Festivals, Reviews

‘The Ordinaries’ review: The Ultimate Manifestation of the “Main Character Energy”

Whenever I hear the term “main character,” the first thing that pops into my head is Dakota Johnson in How to Be Single, particularly when she hails a taxi and tells the driver to bring her “home.” I swear I still laugh whenever I remember it, but then I realized, isn’t that a familiar scenario for all of us? We all have those moments where we delude ourselves into thinking we’re protagonists in our own films. In Sophie Linnenbaum’s brilliant masterpiece The Ordinaries, this delusion is wittingly stretched into a lifestyle, and it sure as heckfire works from all angles.

Breathing life into every film term you know, The Ordinaries is literally a cinematic world, ruled by an invisible camera that never stops rolling.

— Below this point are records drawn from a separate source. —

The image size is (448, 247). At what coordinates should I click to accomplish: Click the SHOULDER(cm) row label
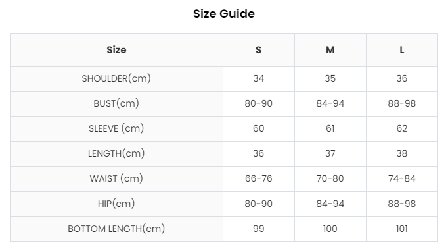tap(116, 78)
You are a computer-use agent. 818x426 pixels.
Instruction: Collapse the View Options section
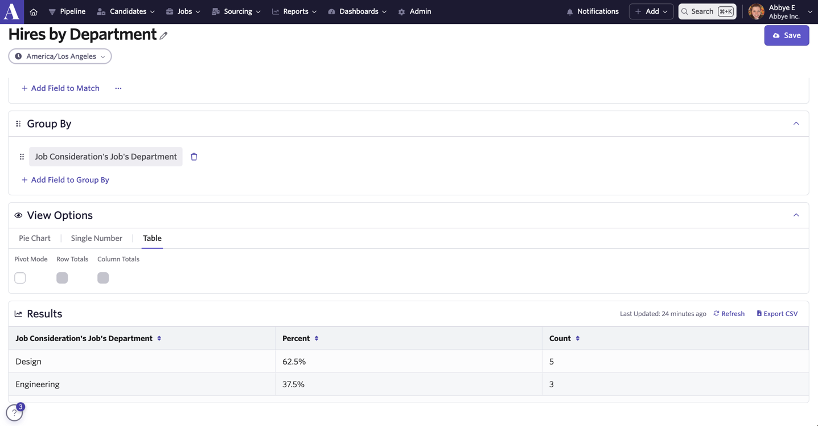coord(796,215)
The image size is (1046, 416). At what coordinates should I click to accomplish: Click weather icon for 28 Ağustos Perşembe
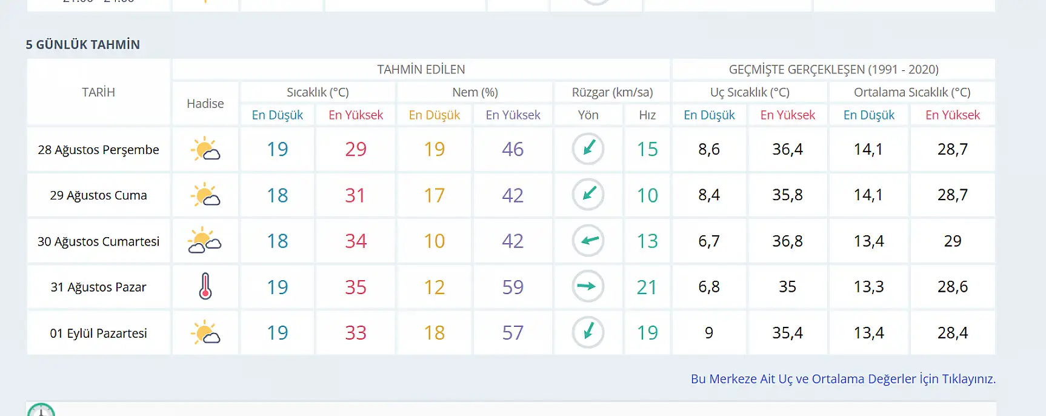[x=205, y=149]
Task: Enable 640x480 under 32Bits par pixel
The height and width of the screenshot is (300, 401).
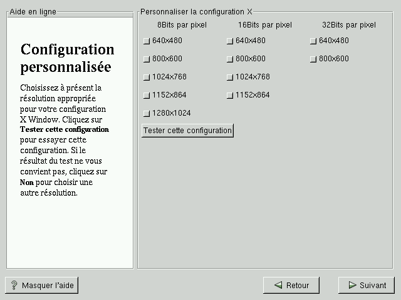Action: (x=313, y=41)
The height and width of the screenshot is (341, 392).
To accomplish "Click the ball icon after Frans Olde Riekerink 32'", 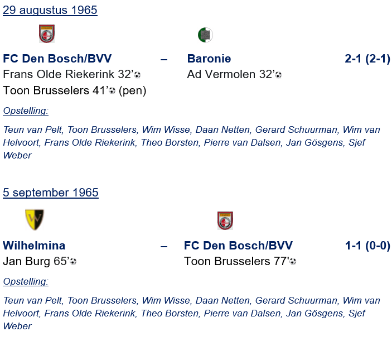I will click(137, 75).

In this alternate reality, the citizens are “characters” who live out their scenes by acting out specific roles according to their script. However, just like the real world, there is no equality here. Linnenbaum emphasizes this by inserting a three-class society with filmic flavor, of course—Main Characters represent the elite, the Supporting Characters are the working class, and the Outtakes are the outcasts, obviously.

The film centers on Paula (Fine Sendel), a Supporting Character who goes to school so that she can graduate as Main Character like her deceased father. But this dream is challenged when Paula’s “heart reader,” a device that translates one’s emotions to a cinematic soundtrack, suddenly malfunctions. In her quest to fix it, she plunges deeper and deeper into the cinematic underworld, where she finds herself getting along with the Outtakes.

Despite being classed as a Supporting Character, Paula is the epitome of “main character energy” as she takes control of her own storyline. She steals the scene. As the film progresses, Paula proves that being a Main Character isn’t something you earn, but something you do.

With its clever and highly creative concept, The Ordinaries levels with any Pixar film in its ability to entertain. Linnenbaum created a world worth getting lost in. One of my favorite things about the film is the spectrum of Outtakes—they are made up of miscasts, black-and-white characters, glitchy-framed, wrongly subtitled, and other film flaws.

The Ordinaries, contrary to its title, is an extraordinary attempt to break conventional cinema. A wildly experimental and fun experience, the film takes on many themes and miraculously makes it all work together. Ultimately, it’s an original spectacle that celebrates filmmaking within filmmaking.